Texto

Este libro no es un sermón sobre la irracionalidad. Tampoco es un intento de regañarte para que pienses “adecuadamente”. Es un recorrido de una forma distinta de ser, basada en la búsqueda de la verdad, útil y satisfactoria y en mi opinión, tristemente infravalorada. Me emociona compartirla contigo.
En defensa de la mentalidad centinela
CAPÍTULO 1
DOS FORMAS DE PENSAR
En 1894, una empleada de limpieza en la embajada alemana en Francia encontró algo en un bote de basura que sembraría el caos en el país. Se trataba de un oficio hecho trizas, y la empleada era una espía francesa. 1Entregó el oficio a un empleado de alto rango en el ejército francés, quien al leerlo supo que alguien en sus filas había vendido secretos militares muy valiosos a Alemania.
El oficio no estaba firmado, pero de inmediato sospecharon de un oficial de nombre Alfred Dreyfus, el único miembro judío del personal general del ejército. Dreyfus era uno de pocos oficiales con el rango para tener acceso a la información sensible mencionada en el oficio. No era querido. Para sus colegas era frío, arrogante y presuntuoso.
Mientras el ejército investigaba a Dreyfus se empezaron a acumular las anécdotas sospechosas en su contra. Un hombre reportó verlo merodeando y haciendo preguntas muy inquisitivas. Otro reportó haberlo escuchado alabar al imperio alemán. 2Habían visto a Dreyfus por lo menos una vez en un sitio de apuestas. Se rumoraba que, pese a estar casado, tenía una amante. No eran señales de un hombre precisamente confiable.
Oficiales del ejército francés estaban casi seguros de que Dreyfus era el espía, por lo que lograron conseguir una muestra de su caligrafía para compararla con el oficio. ¡Coincidía! Bueno, por lo menos se parecía. Sí, había algunas inconsistencias, pero no podía ser coincidencia que la caligrafía se pareciera tanto. Querían asegurarse, por lo que enviaron el oficio y la muestra de la caligrafía de Dreyfus a dos expertos.

Material proporcionado
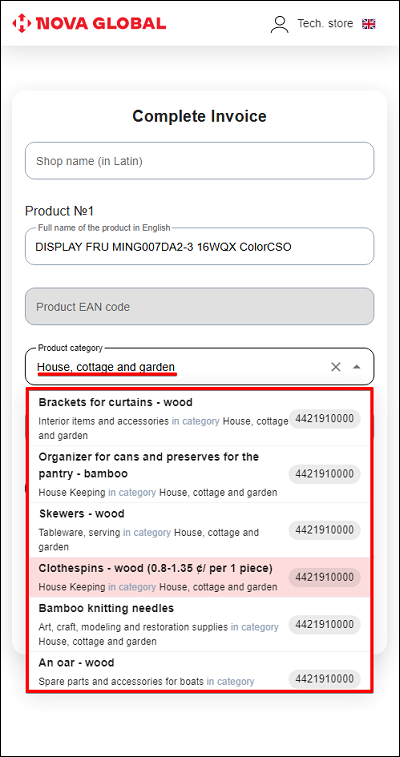Viewport: 400px width, 757px height.
Task: Choose An oar - wood option
Action: [199, 672]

Tareas propuestas
1) Traduce al inglés esta oración del texto sobre el caso Dreyfus: "Dreyfus era uno de pocos oficiales con el rango para tener acceso a la información sensible mencionada en el oficio."
2) Escribe la continuación del texto sobre el caso Dreyfus a partir de su última oración.

Lista de respuestas
1) Dreyfus was one of a few officers with the rank to have access to the sensitive information mentioned in the memo.

2)
El experto número 1 confirmó la correspondencia y reivindicó a los oficiales. No obstante, el experto número 2 no estaba convencido. Afirmó que era muy probable que las dos muestras provinieran de distintas fuentes.
No se esperaban un veredicto mixto. Pero recordaron que el experto número 2 había trabajado en el Banco de Francia. El mundo de las finanzas estaba poblado de judíos poderosos. Y Dreyfus era judío. ¿Cómo confiar en el juicio de alguien con conflictos de interés tan grandes? Los oficiales tomaron una decisión. El culpable era Dreyfus.
Dreyfus se declaró inocente, pero fue inútil. Lo arrestaron y una corte militar lo declaró culpable de traición el 22 de diciembre de 1894. Lo sentenciaron a confinamiento solitario de por vida, en la isla del Diablo, nombre muy acertado para una antigua colonia de leprosos en la costa de la Guayana Francesa, del otro lado del océano Atlántico.
Dreyfus estaba en shock. Cuando lo encarcelaron contempló el suicidio, pero decidió que tal acto demostraría que era culpable.
Antes de exiliarlo se celebró un evento público, que denominaron “la deshonra de Dreyfus”, para retirarle sus emblemas militares. Cuando un capitán arrancó una insignia del uniforme de Dreyfus, un oficial gritó un chiste antisemita: “Recuerden que es judío, seguro está calculando el valor de esa insignia de oro”. Lo hicieron desfilar frente a sus antiguos colegas, periodistas y una multitud de espectadores, él gritaba: “¡Soy inocente!”. Mientras la muchedumbre lo insultaba y gritaba: “¡Mueran los judíos!”.
Cuando llegó a la isla del Diablo lo encerraron en una pequeña cabaña de piedra sin contacto humano más que con sus guardias, quienes se negaron a hablarle. De noche, lo esposaban a su cama. De día, escribía cartas al gobierno rogando que reabrieran su caso. Pero para Francia, el caso estaba cerrado.
“¿PUEDO CREERLO?” VS . “¿DEBO CREERLO?”
Puede no parecerlo, pero la intención de los oficiales que arrestaron a Dreyfus no era culpar a un hombre inocente. Desde su punto de vista, conducían una investigación objetiva con evidencia que inculpaba a Dreyfus. 3
Aunque para ellos su investigación fue objetiva, claramente la distorsionaron sus motivaciones. Tenían la presión de encontrar rápidamente al espía y ya estaban predispuestos a desconfiar de Dreyfus. Cuando arrancó la investigación tenían otro incentivo: demostrar su teoría o quedar mal y perder sus empleos.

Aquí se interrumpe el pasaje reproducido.